A punto estuve de titular el comentario «El reloj del abuelo», pero luego di marcha atrás, je, je, por cuestiones necrológicas. Muchos de ustedes la conocen y, mejor o peor, recuerdan alguna de sus estrofas. La cosa es que, siendo ya abuelo desde va a hacer un par de años, ese reloj del que ahora intento contarles a ustedes la historia, tiene exactamente cincuenta años y está comprado, día arriba o abajo, en fecha histórica que nadie parece querer recordar: 18 de julio, pero de 1962. Unos años después de adquirirlo y viendo el espléndido resultado que estaba dando, lo mandé grabar y así consta en su reverso.

Teniendo muy poca edad, algo llama la atención a los niños en general: el poner un reloj en su muñeca. Creo que pocos padres se libran de poner a uno de sus retoños lo que a éstos les parece algo excepcional y, comparado con el diámetro de su brazo, aún más. Como la era del plástico ya había aterrizado hacía algún tiempo, mi madre me tiene comprado en «Casa Piñera», arriba de la Universidad, alguno de aquellos imitables relojes que duraban bien poco; pero uno vacilaba en tanto no rompía y se pasaba todo el día mirando aquella hora que, caprichosamente, uno movía en perfecto ángulo recto.

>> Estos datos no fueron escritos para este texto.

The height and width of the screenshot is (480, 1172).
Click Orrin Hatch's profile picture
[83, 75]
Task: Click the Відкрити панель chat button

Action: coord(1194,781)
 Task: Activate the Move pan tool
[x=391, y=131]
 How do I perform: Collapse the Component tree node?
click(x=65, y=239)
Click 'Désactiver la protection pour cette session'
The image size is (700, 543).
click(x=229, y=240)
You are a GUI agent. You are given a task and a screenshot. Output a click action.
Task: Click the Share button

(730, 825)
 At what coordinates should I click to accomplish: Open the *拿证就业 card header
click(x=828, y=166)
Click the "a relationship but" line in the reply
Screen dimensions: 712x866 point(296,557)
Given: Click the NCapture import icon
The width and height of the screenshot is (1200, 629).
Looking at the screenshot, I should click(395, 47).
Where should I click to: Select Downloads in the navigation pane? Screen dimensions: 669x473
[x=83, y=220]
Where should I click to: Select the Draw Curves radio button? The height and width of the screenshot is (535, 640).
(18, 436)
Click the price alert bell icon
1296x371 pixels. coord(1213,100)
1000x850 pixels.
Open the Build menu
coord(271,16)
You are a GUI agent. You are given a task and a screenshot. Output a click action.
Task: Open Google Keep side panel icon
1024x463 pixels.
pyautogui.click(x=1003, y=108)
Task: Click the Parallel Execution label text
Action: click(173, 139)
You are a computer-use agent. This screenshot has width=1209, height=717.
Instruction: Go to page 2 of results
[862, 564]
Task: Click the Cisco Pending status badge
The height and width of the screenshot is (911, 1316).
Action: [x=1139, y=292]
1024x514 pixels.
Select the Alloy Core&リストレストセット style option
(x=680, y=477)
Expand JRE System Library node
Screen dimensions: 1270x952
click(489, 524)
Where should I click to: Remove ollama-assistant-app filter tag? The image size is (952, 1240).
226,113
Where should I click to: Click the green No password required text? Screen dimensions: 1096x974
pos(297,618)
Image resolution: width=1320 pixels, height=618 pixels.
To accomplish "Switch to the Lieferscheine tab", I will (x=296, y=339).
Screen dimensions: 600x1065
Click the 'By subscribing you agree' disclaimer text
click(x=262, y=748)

Más el tiempo corría para todos nosotros, de pequeños íbamos para mayores y cuando cobré la primera paga extraordinaria de julio -decíase entonces bajo el completo nombre de «18 de julio»-, lucía entonces el año 1962, al darle aquella, valga la expresión, otra mensualidad, ella me dijo: «Quédate con el dinero y cómprate un reloj»: tenía 19 años. No tenía qué decirme a dónde ir a buscarlo, porque la relojería y joyería que estaba al lado del Cine Aramo, «Faustino Álvarez», en la calle de Uría de Oviedo, era propiedad del suegro de mi hermano y quién mejor que él para? Sería la tarde de un sábado, pienso yo, cuando me dejé caer por allí y ya en el escaparate, dentro de una pecera había un «Certina DS» que al pie decía algo así su eslogan: «Automático, sumergible y calendario»: eso era lo que yo quería. Impresionaba aquel mazacote que hoy, viendo los enormes relojes de pulsera que se estilan, no tenían punto de comparación. Más no pudo ser el de la pecera dado su costo, pero sí algo parecido y hasta más original de la misma marca y chapado en oro. Además tenía oculta su corona, puesto que, al ser igualmente automático, no precisaba uno darle cuerda. En cuanto a lo de sumergible, bien recuerdo que el propio Faustino me dijo sonriendo: «Mejor no lo metas en el agua, porque igual se afuega». Ah, y a través de una discreta ventanilla en la propia esfera, marcaba el día. ¿Y acaba aquí la historieta? Pues no, porque aún sigue y continua andando.

Hizo en este mes de julio la friolera de 50 años que compré dicho reloj. Efectivamente ya lo llevé un par de veces a «limpiar y engrasar» y ya el calendario, en uno de esos viajes al taller, anularon su función y permanece invariable en el día 26. El chapado en oro está casi como el primer día. La esfera sigue siendo clara y, repito lo más importante, el reloj automático, ya no sumergible y menos calendario, sigue andando y marcando su hora con extraordinaria puntualidad. Con el fin de no darle mucho trote, lo pongo exclusivamente en otoño e invierno, y después lo guardo hasta? ¡El guarda halla!